__YOUR OBJECTIVE__
Return each line exactly, from the one that has "Image resolution: width=868" through the end of the entries, both ends included. Pictures do not belong.

__Stored dataset items__

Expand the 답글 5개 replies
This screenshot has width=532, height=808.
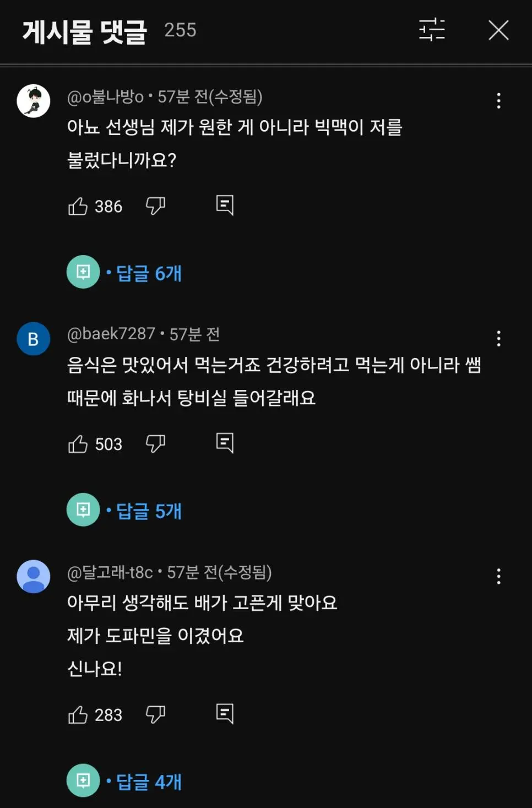click(149, 511)
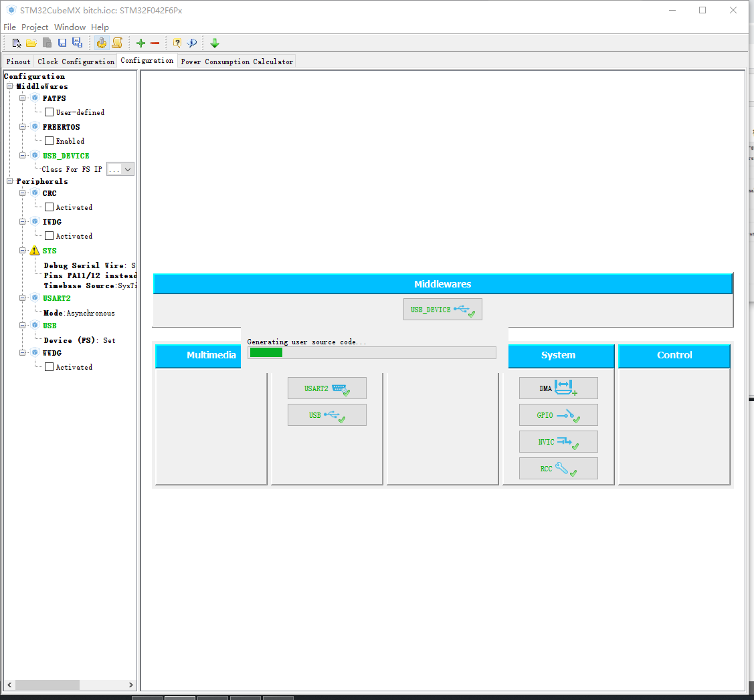
Task: Open USART2 settings in Connectivity panel
Action: tap(326, 388)
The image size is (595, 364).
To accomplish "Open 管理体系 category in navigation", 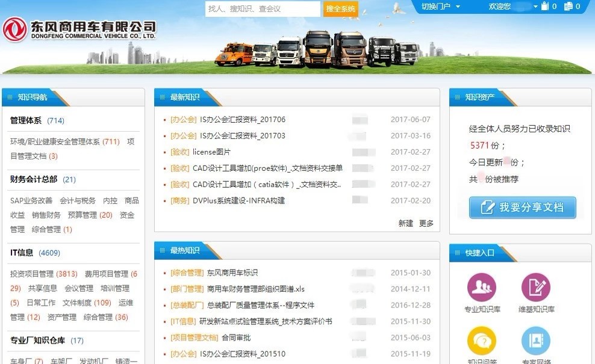I will (26, 120).
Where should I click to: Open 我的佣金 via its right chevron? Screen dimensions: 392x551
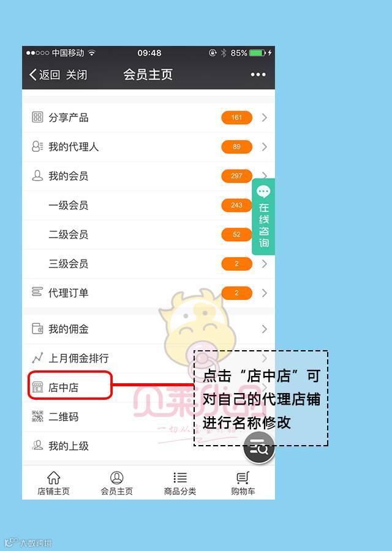(x=265, y=329)
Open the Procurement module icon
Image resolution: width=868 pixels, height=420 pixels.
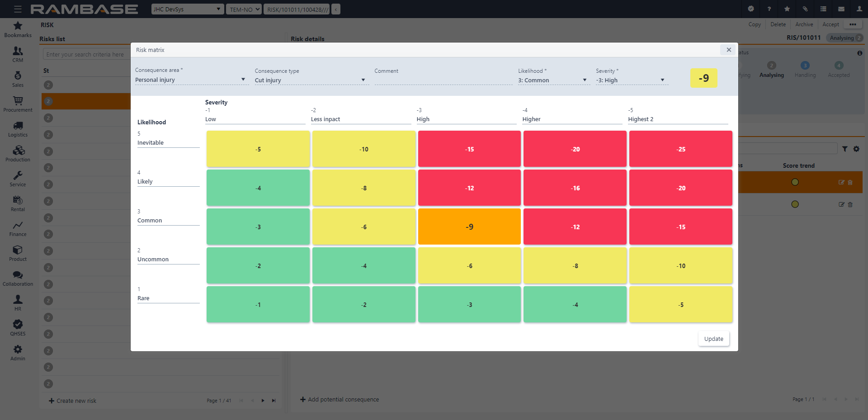point(18,104)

__THE COMPLETED TASK__
Image resolution: width=868 pixels, height=420 pixels.
point(18,104)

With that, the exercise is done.